I know of a few, and one I was hoping to use is a furry publisher. But the problem with this is, when they watch this forum they also see any negative comments that are publicly posted to the forum. 

Example would be if someone offered a free story; and another person chastised them for their writing ability or faults there in. A publisher might turn a blind eye to this, but I highly doubt it.

Your thoughts?


----------



## Poetigress (Apr 6, 2010)

Um... I'm not sure what you're asking, exactly, but if I understand the question correctly, all a publisher is going to be really paying attention to is what you've submitted directly to them for their consideration. They're going to be judging your work, not what anybody else has said about it or about you.

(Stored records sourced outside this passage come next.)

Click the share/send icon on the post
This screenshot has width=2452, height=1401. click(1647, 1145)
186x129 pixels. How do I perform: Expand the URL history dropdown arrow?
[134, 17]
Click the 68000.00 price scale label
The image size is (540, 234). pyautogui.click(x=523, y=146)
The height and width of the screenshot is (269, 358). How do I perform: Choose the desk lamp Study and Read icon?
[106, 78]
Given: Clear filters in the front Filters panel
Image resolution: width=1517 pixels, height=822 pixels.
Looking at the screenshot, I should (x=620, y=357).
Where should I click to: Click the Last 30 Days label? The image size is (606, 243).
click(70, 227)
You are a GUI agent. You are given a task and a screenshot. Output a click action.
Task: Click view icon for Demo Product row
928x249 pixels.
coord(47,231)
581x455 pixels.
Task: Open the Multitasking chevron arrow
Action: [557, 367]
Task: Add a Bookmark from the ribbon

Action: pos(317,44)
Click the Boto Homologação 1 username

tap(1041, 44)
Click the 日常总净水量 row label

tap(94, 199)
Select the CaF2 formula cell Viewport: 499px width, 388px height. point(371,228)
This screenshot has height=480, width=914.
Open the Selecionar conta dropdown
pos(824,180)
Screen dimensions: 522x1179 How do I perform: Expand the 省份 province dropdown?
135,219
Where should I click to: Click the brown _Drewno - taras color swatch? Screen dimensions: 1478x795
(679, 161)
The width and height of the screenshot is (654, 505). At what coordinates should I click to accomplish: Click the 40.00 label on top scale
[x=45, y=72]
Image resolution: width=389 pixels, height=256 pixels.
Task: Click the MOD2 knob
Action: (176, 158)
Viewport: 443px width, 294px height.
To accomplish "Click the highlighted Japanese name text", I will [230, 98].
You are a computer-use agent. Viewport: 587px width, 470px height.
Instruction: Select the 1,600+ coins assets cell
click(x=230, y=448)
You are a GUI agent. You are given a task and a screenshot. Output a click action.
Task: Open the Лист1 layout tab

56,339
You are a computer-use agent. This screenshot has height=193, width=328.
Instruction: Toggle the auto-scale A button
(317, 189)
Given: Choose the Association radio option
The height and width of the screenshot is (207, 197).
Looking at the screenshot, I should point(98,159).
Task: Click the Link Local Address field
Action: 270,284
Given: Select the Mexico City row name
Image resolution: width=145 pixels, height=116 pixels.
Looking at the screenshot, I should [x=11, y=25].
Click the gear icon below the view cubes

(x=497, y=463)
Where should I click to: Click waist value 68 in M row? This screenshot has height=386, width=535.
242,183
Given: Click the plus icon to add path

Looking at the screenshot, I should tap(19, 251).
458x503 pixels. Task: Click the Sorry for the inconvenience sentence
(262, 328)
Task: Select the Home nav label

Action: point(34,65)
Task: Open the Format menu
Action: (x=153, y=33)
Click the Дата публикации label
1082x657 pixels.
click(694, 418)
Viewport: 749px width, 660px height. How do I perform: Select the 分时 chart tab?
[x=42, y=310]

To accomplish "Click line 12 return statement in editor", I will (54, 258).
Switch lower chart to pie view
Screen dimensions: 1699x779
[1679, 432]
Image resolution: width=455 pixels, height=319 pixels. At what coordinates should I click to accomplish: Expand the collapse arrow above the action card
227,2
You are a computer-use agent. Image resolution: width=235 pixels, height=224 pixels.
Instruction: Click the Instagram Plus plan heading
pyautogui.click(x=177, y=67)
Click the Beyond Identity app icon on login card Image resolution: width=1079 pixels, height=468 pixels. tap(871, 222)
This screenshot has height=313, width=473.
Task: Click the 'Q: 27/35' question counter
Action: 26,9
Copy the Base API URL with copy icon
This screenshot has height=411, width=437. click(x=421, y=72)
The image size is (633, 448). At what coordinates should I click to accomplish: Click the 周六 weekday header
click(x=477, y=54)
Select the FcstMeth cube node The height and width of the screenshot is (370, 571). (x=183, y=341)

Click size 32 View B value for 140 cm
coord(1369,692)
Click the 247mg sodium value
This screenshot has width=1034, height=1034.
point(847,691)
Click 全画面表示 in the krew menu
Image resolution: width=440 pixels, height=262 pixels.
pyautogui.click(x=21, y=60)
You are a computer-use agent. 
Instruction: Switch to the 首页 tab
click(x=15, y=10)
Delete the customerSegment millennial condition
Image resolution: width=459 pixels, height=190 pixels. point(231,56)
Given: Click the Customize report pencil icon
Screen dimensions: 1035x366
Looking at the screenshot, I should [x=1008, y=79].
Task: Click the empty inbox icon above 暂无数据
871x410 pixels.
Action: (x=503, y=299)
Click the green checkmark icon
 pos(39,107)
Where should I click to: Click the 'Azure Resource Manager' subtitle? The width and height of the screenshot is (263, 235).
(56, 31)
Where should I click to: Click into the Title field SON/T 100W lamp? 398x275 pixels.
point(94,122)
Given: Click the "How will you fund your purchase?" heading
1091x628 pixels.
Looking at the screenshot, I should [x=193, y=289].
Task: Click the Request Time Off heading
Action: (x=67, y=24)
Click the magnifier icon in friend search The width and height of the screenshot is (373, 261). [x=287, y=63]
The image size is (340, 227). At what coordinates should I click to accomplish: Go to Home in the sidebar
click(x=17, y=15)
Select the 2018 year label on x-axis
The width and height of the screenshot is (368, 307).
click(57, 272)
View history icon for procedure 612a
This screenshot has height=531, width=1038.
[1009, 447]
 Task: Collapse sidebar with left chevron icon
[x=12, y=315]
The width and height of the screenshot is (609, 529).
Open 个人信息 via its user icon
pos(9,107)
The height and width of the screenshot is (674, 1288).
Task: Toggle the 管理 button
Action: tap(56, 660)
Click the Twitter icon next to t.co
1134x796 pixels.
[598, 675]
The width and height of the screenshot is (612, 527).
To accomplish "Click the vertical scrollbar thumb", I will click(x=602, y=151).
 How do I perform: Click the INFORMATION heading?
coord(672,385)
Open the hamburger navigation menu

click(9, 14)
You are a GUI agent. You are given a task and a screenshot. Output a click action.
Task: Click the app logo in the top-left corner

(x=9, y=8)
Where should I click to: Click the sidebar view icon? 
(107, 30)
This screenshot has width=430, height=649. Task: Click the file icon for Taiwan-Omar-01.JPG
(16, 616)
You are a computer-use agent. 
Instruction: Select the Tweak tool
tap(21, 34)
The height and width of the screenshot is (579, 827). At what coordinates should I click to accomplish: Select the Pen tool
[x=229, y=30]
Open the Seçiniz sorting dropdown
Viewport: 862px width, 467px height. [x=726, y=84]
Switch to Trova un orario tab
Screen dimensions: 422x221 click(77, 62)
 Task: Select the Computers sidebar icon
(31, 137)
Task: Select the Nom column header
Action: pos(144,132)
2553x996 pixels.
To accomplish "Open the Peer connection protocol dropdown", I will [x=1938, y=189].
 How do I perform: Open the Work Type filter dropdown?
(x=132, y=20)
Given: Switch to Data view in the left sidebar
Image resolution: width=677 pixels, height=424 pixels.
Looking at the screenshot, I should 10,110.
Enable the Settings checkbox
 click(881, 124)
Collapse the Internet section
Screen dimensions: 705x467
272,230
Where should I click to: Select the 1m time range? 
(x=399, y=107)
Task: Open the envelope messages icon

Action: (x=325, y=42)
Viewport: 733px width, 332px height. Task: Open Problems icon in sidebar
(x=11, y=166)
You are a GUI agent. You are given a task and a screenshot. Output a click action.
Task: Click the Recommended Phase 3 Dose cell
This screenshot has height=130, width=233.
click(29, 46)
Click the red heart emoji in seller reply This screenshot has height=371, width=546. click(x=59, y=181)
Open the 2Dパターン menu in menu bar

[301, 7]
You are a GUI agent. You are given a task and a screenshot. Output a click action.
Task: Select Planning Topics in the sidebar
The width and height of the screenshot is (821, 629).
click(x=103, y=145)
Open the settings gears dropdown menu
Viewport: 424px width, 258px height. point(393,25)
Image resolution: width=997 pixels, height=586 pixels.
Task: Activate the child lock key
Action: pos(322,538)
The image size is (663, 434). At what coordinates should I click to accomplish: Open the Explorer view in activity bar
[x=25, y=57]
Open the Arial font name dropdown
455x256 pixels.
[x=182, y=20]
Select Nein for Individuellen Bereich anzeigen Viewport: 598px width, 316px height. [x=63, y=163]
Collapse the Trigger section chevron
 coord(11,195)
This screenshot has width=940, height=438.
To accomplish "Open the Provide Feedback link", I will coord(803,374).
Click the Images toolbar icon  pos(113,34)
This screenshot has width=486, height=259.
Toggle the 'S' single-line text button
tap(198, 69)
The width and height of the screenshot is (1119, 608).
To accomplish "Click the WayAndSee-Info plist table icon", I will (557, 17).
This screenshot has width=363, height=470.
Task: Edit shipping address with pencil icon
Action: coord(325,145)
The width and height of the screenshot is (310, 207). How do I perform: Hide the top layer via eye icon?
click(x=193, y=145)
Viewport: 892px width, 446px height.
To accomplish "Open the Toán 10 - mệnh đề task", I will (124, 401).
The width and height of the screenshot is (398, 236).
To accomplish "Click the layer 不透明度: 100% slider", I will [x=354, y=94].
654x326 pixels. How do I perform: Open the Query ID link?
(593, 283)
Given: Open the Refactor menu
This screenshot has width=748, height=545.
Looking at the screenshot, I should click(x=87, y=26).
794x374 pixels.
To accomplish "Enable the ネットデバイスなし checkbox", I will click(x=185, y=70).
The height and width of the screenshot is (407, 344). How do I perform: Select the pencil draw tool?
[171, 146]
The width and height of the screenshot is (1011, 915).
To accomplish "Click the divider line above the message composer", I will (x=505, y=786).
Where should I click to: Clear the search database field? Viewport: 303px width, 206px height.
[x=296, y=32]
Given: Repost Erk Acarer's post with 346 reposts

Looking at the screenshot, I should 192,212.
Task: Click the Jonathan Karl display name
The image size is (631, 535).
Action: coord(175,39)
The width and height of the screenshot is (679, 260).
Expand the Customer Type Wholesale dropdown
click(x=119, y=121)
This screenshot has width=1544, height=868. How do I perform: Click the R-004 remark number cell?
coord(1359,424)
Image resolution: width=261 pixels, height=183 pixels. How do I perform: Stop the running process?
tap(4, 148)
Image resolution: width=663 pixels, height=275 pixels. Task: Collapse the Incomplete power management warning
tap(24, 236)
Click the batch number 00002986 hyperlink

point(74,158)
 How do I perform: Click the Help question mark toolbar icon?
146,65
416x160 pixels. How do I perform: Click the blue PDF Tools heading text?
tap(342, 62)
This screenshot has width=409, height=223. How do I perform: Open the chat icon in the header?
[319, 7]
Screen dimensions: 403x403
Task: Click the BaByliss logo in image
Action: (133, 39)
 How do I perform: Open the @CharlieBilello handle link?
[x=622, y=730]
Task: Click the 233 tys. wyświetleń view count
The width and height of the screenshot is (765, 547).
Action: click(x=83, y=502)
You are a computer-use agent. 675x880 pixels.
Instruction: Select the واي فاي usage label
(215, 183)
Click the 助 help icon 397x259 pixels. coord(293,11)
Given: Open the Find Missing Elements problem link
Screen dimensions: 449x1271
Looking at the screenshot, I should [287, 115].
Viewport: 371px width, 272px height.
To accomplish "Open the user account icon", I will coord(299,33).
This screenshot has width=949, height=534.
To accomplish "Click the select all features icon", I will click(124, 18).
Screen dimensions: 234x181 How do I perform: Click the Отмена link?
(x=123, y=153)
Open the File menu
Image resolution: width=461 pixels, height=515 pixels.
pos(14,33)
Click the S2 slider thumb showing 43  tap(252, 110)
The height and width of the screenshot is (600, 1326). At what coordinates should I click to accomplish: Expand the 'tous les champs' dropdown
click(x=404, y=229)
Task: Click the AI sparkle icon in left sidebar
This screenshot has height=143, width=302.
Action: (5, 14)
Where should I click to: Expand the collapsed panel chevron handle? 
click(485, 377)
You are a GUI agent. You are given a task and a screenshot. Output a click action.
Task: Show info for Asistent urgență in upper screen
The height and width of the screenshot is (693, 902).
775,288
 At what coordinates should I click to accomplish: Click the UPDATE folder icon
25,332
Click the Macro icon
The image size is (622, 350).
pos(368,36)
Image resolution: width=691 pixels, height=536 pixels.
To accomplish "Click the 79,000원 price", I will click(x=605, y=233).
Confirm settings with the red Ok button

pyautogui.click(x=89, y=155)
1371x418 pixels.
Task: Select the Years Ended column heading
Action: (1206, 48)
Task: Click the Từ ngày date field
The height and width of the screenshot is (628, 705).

(Edited to add: Not to mention, the few publishing companies in the fandom tend to be run by very, very busy people, so I doubt they spend a lot of time hanging out in forums like this anyway.)


----------



## Atrak (Apr 6, 2010)

Yeah...

Also, even if people give blazing praise, that won't change their own critiques.


----------



## Fere (Apr 9, 2010)

CatalinaTamiko said:


> I know of a few, and one I was hoping to use is a furry publisher. But the problem with this is, when they watch this forum they also see any negative comments that are publicly posted to the forum.
> 
> Example would be if someone offered a free story; and another person chastised them for their writing ability or faults there in. A publisher might turn a blind eye to this, but I highly doubt it.
> 
> Your thoughts?



My thoughts on this are simply that one cannot expect every story you write to be liked by all and sundry. That's the beauty of it all really. Ironic I know. There'll be the good and the bad... it's just the way it always goes. 'One man's rubbish, is another man's treasure' as we say in the antiques trade. 

But although readers' opinions in this context are important, I just can't see how these comments can have that *much* (haven't ruled it out completely) of an effect on a publisher's decision.

A publisher being a publisher (a professional at his/her job who may have seen countless scripts over countless years) might not even consider looking at a forum to judge on whether the story is publishable/printable. 

I don't know *shrugs* Just a thought!


----------



## Aden (Apr 9, 2010)

Hey look it's this thread again


----------



## GraemeLion (Apr 10, 2010)

Here's the simple fact.

A publisher will take a look at what you send them, and decide if that will make them money.  Period.   It doesn't even have to be good.  You can write the best "Surprise Sex Party" story for HEAT, and if they did that last time and are now doing "Couple swapping" for the next one, an inferior couple swapping story will go in front of your Surprise Party.

The publishers all have goals, ideas, and demand.  They try to meet those.


----------